_Exercise details_
Look for "CALL NOW (123, 523)" in the entries below. Write out that line and all later lines exactly, ending with the final one.

_Screenshot grounding data_
-- Opening Marker --

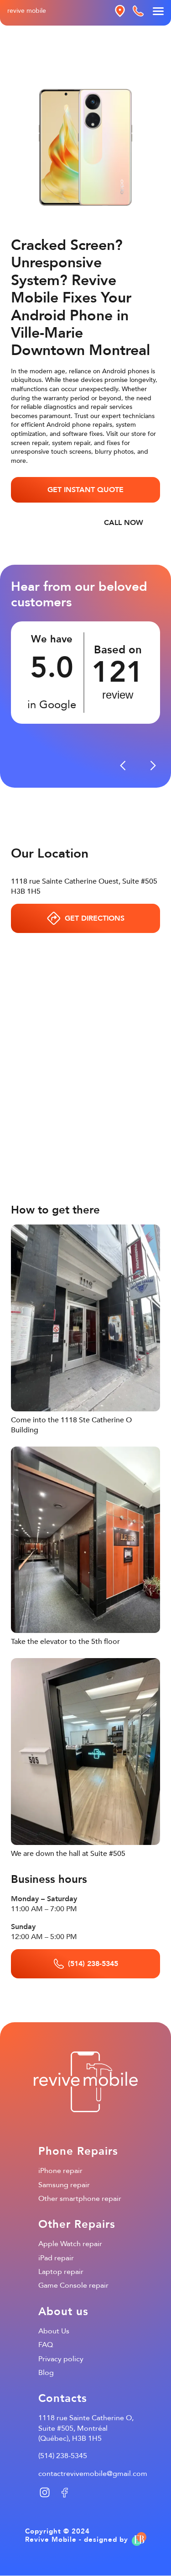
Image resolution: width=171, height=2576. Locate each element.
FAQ (45, 2345)
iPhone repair (60, 2171)
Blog (46, 2373)
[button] (123, 765)
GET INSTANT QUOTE (85, 490)
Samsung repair (64, 2185)
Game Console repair (73, 2285)
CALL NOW (123, 523)
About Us (53, 2331)
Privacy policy (60, 2359)
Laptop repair (60, 2272)
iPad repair (56, 2258)
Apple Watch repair (70, 2244)
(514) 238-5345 (62, 2456)
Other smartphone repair (79, 2199)
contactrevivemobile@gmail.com (92, 2474)
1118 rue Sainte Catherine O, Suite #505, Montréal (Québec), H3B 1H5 (86, 2428)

-- Closing Marker --

_Response to the task_
CALL NOW (123, 523)
About Us (53, 2331)
Privacy policy (60, 2359)
Laptop repair (60, 2272)
iPad repair (56, 2258)
Apple Watch repair (70, 2244)
(514) 238-5345 (62, 2456)
Other smartphone repair (79, 2199)
contactrevivemobile@gmail.com (92, 2474)
1118 rue Sainte Catherine O, Suite #505, Montréal (Québec), H3B 1H5 (86, 2428)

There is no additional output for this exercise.